Scan the records for the word "profile". Copy each line that includes it.

Data excerpts:
>>>
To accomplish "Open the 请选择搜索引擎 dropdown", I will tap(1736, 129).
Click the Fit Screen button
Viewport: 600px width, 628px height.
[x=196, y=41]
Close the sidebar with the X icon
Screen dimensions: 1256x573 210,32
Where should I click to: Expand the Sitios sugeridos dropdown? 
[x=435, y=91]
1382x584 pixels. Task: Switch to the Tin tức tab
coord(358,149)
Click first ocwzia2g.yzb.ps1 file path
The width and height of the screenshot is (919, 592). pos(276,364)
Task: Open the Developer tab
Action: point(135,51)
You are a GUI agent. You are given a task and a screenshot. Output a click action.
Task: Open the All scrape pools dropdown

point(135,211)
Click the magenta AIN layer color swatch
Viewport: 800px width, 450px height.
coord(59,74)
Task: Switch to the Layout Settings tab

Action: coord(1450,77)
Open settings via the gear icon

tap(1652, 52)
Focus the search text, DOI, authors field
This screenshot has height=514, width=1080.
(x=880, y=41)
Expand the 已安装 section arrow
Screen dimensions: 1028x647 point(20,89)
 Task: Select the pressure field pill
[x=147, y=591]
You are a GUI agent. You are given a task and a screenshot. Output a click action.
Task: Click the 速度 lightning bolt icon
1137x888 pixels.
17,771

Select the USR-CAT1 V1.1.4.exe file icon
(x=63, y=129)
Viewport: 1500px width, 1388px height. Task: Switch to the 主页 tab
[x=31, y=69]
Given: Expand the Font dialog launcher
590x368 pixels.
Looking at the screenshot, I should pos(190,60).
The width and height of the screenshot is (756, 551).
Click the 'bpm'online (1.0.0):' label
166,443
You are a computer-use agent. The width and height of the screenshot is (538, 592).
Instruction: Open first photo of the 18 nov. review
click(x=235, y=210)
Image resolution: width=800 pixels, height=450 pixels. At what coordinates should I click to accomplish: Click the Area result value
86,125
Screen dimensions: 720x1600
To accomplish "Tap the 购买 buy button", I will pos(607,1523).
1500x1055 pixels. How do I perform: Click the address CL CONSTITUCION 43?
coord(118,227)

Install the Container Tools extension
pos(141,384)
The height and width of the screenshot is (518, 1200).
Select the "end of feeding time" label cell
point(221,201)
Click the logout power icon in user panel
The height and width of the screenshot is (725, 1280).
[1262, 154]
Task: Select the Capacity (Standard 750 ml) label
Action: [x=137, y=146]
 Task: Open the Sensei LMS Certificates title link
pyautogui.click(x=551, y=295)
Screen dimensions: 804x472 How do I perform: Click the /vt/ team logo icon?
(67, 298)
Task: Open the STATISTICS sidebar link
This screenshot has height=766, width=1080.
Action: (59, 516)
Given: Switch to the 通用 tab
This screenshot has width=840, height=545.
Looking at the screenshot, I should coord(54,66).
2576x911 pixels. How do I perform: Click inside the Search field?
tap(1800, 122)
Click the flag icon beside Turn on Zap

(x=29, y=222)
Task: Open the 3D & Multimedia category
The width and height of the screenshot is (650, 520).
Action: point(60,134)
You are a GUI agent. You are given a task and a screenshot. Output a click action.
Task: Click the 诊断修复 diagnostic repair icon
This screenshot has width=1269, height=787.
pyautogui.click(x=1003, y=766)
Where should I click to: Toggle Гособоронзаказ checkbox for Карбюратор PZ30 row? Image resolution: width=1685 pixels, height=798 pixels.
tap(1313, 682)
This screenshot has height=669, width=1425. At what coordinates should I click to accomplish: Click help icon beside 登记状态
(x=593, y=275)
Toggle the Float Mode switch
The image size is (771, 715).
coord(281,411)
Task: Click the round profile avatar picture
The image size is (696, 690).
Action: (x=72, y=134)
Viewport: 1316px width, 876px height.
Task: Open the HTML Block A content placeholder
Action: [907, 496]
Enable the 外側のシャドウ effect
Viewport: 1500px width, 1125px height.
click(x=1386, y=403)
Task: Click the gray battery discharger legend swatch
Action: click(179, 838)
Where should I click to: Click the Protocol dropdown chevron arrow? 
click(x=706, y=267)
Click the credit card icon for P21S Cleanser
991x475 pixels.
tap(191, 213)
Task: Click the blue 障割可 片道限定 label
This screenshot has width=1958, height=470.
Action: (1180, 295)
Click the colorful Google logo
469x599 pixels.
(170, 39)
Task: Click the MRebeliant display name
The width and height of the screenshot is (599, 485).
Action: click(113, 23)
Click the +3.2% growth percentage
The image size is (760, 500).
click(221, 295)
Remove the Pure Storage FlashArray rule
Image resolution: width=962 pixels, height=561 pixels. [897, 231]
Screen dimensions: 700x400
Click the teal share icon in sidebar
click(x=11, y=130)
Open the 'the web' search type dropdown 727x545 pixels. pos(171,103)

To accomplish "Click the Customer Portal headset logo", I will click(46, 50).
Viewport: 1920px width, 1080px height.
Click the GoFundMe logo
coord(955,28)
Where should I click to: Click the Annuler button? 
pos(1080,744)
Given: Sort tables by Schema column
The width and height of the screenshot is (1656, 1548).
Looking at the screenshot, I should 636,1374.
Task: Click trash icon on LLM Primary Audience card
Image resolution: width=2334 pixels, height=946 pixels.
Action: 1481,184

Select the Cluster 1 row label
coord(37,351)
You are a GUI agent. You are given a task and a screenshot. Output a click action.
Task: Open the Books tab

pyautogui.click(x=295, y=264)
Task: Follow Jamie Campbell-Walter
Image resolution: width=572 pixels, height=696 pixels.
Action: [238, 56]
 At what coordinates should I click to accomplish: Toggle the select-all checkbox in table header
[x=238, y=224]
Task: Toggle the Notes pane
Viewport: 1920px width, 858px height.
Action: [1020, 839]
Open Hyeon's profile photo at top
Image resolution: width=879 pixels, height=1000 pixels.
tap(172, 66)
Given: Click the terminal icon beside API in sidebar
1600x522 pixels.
<<<
(EXERCISE SOLUTION):
Task: Click the round profile avatar picture
Open Hyeon's profile photo at top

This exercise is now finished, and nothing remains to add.